Covas autoriza aulas presenciais a partir de 12 de abril, se não prorrogada fase emergencial

Com recuo no número de internações, governo avalia não estender restrições mais duras no estado de São Paulo

Prefeito de São Paulo, Bruno Covas. Foto: Patrícia Cruz/PSDB

Prefeito de São Paulo, Bruno Covas. Foto: Patrícia Cruz/PSDB

Educação

O prefeito de São Paulo, Bruno Covas, autorizou a retomada das aulas presenciais na rede pública e privada a partir do dia 12 de abril, desde que não seja prorrogada a fase emergencial no estado. A informação foi publicada nesta quinta-feira 1 no Diário Oficial do Município.

 

 

 

Na cidade, as escolas estão fechadas desde o dia 12 de março, diante o avanço de casos e mortes em decorrência da Covid-19.

Covas afirmou que a reabertura se baseia no fato da educação ter sido elencada como serviço essencial pelas administrações estadual e municipal. O decreto foi publicado no sábado 27 pelo governo estadual.

Na rede estadual foram antecipados os recessos escolares para manterem as aulas presenciais suspensas durante a fase emergencial, prorrogada pelo estado até o dia 11 de abril.

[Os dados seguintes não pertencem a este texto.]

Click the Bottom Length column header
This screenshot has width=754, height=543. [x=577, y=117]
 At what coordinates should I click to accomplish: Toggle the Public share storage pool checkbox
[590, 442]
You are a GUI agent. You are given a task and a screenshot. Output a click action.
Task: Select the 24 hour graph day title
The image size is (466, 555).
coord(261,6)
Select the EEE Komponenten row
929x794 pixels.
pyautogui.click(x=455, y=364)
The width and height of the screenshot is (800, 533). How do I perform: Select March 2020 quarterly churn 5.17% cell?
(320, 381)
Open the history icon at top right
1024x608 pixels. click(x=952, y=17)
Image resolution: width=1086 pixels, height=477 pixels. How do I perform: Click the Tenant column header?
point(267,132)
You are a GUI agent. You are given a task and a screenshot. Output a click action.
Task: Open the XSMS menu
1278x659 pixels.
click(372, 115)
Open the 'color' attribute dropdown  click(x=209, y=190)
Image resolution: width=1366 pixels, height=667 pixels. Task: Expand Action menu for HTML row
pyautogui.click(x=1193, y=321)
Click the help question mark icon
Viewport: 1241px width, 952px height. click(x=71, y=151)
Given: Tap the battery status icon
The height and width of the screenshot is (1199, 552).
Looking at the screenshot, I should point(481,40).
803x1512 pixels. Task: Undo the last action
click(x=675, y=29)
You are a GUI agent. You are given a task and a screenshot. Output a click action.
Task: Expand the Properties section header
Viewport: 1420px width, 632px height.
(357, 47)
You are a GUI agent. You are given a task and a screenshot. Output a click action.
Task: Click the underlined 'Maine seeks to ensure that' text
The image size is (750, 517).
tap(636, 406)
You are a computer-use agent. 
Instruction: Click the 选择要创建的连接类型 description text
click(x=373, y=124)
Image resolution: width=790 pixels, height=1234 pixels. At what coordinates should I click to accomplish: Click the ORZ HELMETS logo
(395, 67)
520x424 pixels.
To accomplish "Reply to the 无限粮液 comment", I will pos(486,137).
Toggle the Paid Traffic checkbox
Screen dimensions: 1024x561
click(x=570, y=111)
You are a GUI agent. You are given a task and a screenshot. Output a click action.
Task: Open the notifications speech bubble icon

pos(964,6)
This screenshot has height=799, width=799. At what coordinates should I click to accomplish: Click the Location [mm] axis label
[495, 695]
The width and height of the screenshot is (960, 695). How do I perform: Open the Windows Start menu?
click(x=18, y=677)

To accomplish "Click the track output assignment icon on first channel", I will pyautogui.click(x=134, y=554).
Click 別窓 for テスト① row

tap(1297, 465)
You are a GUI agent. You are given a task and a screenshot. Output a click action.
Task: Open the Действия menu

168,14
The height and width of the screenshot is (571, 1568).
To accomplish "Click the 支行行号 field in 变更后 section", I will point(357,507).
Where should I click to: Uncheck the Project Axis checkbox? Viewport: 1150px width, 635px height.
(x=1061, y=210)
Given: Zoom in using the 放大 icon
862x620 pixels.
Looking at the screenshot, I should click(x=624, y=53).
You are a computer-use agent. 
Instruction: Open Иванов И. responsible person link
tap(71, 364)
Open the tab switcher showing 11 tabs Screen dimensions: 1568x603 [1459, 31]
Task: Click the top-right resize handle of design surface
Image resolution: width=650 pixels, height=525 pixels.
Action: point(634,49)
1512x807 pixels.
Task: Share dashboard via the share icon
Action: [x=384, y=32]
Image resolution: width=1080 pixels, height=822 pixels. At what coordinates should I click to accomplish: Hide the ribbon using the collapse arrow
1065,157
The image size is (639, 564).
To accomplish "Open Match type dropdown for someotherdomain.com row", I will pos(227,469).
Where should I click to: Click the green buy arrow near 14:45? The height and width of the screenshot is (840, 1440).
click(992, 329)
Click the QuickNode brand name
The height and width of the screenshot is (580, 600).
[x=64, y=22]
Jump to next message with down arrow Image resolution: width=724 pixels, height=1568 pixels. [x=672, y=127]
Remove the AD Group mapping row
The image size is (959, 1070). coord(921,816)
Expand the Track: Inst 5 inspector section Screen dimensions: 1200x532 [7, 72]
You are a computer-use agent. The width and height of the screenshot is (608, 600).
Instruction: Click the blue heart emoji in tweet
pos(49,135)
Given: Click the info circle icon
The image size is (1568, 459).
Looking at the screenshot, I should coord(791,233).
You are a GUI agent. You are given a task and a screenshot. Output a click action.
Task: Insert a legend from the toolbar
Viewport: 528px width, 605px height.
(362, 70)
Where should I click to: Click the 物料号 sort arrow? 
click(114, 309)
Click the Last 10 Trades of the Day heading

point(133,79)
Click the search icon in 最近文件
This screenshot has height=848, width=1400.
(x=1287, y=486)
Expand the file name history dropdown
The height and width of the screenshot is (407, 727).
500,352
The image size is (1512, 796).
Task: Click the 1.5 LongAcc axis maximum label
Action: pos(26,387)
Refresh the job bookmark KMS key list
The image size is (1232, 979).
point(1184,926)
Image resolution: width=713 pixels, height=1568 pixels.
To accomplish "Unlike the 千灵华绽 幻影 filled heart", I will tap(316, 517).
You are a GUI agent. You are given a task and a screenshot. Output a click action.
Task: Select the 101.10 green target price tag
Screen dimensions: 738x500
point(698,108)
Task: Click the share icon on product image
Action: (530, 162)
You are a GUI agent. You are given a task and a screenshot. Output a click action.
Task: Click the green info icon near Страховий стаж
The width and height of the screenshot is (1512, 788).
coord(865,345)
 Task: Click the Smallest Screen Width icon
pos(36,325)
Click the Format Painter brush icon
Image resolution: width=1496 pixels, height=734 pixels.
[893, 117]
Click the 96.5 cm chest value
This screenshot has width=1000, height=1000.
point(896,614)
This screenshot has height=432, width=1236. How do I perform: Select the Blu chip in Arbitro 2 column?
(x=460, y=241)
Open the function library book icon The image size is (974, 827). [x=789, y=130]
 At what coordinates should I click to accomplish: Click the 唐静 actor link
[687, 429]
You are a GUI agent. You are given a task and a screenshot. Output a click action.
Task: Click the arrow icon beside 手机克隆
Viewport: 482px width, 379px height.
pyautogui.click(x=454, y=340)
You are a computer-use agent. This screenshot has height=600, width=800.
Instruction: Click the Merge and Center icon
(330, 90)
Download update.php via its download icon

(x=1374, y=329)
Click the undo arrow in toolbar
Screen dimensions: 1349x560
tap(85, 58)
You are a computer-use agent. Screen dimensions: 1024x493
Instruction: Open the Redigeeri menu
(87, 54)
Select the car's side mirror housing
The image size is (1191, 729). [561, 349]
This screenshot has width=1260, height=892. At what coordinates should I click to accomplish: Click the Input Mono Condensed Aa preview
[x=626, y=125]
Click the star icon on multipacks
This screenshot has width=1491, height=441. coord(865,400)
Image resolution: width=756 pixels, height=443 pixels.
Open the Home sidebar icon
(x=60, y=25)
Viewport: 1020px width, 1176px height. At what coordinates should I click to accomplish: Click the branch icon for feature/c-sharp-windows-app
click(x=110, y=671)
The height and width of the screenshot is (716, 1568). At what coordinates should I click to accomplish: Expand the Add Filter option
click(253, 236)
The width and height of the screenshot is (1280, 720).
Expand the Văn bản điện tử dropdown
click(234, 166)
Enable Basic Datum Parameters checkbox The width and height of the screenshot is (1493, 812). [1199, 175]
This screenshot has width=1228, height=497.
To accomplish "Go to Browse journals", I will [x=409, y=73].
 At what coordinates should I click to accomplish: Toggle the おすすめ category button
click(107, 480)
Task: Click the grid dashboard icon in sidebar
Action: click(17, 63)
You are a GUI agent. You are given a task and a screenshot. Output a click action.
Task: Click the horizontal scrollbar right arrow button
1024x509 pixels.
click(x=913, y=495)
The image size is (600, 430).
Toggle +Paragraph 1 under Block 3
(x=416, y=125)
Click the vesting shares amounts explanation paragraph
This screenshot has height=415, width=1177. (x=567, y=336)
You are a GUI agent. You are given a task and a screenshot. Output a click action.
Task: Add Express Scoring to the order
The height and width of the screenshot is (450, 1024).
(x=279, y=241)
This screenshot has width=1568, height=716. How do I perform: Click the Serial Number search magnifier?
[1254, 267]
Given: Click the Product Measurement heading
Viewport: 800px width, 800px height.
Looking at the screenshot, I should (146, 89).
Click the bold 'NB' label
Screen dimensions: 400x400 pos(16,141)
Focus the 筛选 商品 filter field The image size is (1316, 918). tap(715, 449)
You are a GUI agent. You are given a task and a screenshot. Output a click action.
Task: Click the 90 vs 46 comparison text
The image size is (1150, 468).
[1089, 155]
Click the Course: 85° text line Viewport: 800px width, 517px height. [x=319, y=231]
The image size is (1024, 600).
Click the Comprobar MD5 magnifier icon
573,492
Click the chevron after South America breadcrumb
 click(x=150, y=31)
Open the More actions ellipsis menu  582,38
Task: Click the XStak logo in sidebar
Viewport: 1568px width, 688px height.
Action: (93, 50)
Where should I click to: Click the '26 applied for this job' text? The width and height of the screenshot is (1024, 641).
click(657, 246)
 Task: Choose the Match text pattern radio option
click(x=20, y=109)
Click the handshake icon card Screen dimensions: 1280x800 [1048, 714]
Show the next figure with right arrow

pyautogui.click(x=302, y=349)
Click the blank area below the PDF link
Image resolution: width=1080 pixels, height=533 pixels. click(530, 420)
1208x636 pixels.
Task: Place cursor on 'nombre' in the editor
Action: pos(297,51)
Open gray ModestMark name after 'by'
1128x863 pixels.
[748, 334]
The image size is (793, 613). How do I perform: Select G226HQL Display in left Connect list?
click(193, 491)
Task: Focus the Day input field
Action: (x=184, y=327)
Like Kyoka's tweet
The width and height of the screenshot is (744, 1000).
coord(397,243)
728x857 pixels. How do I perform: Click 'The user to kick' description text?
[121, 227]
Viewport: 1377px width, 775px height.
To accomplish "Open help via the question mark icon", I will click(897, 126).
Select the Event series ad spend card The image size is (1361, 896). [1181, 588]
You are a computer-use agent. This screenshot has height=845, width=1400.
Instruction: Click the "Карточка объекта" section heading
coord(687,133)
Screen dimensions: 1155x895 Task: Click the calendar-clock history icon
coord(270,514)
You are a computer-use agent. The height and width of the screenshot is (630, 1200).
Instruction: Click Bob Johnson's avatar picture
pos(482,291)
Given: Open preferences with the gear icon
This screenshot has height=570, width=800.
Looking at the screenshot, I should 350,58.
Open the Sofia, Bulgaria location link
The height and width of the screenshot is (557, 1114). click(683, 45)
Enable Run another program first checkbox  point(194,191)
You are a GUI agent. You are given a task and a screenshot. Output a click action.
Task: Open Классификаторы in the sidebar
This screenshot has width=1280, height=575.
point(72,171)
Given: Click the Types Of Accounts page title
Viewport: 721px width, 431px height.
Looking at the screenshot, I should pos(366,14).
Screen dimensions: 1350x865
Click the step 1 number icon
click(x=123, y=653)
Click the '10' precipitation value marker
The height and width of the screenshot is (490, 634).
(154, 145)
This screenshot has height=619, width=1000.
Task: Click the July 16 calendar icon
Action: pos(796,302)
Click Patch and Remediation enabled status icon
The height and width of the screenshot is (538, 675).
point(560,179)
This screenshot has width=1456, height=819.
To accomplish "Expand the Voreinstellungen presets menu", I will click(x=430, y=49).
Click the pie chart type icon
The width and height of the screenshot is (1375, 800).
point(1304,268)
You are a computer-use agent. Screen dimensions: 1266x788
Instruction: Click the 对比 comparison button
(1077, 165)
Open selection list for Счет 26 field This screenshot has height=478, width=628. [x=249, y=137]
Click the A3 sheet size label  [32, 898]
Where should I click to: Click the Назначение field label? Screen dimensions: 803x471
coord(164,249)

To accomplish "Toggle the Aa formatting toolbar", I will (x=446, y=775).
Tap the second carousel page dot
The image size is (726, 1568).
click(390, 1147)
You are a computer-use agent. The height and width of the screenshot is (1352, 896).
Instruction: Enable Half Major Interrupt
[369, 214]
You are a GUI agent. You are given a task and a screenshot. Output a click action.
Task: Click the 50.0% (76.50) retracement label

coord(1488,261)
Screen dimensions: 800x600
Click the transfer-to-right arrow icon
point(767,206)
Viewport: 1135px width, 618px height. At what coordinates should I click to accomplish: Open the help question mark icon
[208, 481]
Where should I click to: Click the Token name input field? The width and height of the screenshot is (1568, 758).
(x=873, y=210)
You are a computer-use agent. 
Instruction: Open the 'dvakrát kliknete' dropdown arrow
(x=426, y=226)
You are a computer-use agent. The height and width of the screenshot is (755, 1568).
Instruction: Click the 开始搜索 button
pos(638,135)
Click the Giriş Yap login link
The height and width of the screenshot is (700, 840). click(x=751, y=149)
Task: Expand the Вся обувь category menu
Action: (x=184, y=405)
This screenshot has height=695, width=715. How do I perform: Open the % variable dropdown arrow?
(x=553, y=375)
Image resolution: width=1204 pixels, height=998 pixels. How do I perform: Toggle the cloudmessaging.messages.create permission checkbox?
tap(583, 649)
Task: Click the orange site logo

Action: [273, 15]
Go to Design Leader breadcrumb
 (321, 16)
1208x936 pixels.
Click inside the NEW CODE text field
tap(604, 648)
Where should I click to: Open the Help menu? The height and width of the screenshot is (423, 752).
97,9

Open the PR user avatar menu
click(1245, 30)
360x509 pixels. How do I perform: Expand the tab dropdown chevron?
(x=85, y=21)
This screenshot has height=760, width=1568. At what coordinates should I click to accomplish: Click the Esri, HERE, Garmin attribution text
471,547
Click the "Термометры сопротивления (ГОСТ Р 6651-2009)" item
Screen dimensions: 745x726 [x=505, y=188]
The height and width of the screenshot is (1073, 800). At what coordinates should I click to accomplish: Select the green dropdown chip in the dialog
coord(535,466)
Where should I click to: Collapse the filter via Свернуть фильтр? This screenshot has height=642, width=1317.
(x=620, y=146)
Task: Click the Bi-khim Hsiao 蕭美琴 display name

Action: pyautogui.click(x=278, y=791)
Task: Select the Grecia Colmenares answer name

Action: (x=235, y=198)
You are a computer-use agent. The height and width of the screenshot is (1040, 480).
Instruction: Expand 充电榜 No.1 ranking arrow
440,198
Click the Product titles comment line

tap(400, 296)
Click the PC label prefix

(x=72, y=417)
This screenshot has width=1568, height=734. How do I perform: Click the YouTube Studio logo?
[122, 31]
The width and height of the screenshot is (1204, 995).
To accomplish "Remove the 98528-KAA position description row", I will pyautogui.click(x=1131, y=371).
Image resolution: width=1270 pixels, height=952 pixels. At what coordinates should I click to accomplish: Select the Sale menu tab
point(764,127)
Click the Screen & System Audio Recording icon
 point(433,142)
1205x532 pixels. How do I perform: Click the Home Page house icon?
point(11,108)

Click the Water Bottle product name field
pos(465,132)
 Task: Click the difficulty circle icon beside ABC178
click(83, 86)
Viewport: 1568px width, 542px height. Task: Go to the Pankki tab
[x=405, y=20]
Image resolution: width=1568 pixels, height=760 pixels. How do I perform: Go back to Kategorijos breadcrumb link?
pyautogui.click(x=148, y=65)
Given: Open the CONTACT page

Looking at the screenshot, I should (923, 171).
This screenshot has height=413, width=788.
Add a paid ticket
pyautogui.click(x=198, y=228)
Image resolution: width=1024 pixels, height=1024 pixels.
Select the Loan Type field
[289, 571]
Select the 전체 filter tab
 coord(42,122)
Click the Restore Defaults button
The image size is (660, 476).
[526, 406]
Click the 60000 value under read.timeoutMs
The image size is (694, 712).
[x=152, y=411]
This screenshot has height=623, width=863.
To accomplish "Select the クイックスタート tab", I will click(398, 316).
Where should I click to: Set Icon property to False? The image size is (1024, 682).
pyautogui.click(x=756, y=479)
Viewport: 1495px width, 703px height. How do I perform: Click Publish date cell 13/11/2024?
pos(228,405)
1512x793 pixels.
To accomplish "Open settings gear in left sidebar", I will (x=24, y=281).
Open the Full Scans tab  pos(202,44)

Em coletiva realizada na quarta-feira 31, o secretário de educação do estado, Rossieli Soares, afirmou que as aulas presenciais estão autorizadas pelo estado desde que obedecidas regras como a ocupação máxima de 35%, e autorizadas pelas prefeituras.

Ele ainda explicou que a rede estadual continuará na semana que vem com atividades presenciais para os estudantes “que mais precisam”. “A rede privada está autorizada com todos os cuidados desde que priorize aqueles que mais precisam e observe as regras municipais.”

 

Governo avalia não renovar fase emergencial

O governo de São Paulo avalia não estender a fase emergencial no estado para além do dia 11 de abril, diante um recuo no número de internações nos últimos seis dias nos hospitais da prefeitura e do estado. O número de mortes e doentes em terapia intensiva, no entanto, ainda é recorde.

Na segunda-feira 29, o número total de internados caiu a 0,7%. O número crescia ao ritmo de 2,6% dia entre o período de 6 a 20 de março em todo o estado.

A desaceleração, no entanto, não quer dizer que há menos internados ou mortos, já que a pandemia continua no auge. A questão é que se o número se estabilizar há menos riscos de lotação e colapso do sistema de saúde.

No estado, com base na quarta-feira 31, há 2,4 milhões de casos confirmados e mais de 74 mil mortes. Na cidade de São Paulo, os casos confirmados somam 619.397, além de 22.128 mortes.